Materials and methods

Sample collection and preparation

One hundred infants and children with signs and symptoms of diarrhea from January to December in 2016 were enrolled in this study. The patients were aged below five years old who attended the Affiliated Hospital of Jiangsu University. One hundred fresh stool samples were collected by disposable materials and were shipped on dry ice. About one gram of each fecal sample was re-suspended in 2 mL phosphate-buffered saline (PBS), vigorously vortexed for 10 min, and was then centrifuged at 14,000×g for 10 min. Finally every fecal supernatant was collected in a new 1.5 mL centrifuge tube and was stored at −80 °C for further use.
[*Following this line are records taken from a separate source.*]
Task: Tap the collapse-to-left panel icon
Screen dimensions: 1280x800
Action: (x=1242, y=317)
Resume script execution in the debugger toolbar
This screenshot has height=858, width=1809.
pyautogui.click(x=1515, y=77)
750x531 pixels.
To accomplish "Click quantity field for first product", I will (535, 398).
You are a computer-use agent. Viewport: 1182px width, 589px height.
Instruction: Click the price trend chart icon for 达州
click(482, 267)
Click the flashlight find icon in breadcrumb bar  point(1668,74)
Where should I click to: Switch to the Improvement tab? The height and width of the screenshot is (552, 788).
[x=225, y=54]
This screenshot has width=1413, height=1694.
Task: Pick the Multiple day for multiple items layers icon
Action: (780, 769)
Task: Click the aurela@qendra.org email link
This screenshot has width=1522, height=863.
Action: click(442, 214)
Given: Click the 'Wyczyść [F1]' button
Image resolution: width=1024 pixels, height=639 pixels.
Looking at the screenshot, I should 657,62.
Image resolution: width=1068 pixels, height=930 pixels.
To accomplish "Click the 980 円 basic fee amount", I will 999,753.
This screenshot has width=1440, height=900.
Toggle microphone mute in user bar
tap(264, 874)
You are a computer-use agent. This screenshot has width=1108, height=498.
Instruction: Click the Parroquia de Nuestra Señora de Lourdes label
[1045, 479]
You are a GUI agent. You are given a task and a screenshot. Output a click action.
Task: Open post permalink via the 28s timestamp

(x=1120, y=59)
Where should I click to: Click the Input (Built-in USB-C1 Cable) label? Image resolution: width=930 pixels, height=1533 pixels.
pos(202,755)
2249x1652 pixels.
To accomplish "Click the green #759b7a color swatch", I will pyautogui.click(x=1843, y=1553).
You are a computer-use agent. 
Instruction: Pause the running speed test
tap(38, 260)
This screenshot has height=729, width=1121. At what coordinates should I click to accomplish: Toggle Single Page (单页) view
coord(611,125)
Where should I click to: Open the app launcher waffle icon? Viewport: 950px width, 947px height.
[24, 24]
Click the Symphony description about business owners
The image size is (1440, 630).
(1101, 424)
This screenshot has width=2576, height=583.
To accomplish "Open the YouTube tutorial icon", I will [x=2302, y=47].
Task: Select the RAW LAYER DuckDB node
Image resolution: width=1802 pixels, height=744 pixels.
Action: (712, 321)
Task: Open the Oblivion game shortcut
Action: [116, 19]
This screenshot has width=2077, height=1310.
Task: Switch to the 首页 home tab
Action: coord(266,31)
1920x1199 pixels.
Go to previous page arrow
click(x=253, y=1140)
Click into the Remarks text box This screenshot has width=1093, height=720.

Viral nucleic acid extraction

Ten pools were randomly generated, each of which contained ten fecal supernatants. A total of 500 μL fecal supernatant equal from ten feces samples was mixed together and filtered through a 0.45-μm filter (Merck Millipore, MA, USA) to remove bacterial and eukaryotic cell-sized particles, and 200 μL supernatant from each pool was treated with a mixture of nuclease enzymes to digest unprotected nucleic acid at 37 °C for 60 min (Zhang et al., 2017). Viral RNA and DNA were extracted by using the QIAamp MinElute Virus Spin Kit (Qiagen, HQ, Germany).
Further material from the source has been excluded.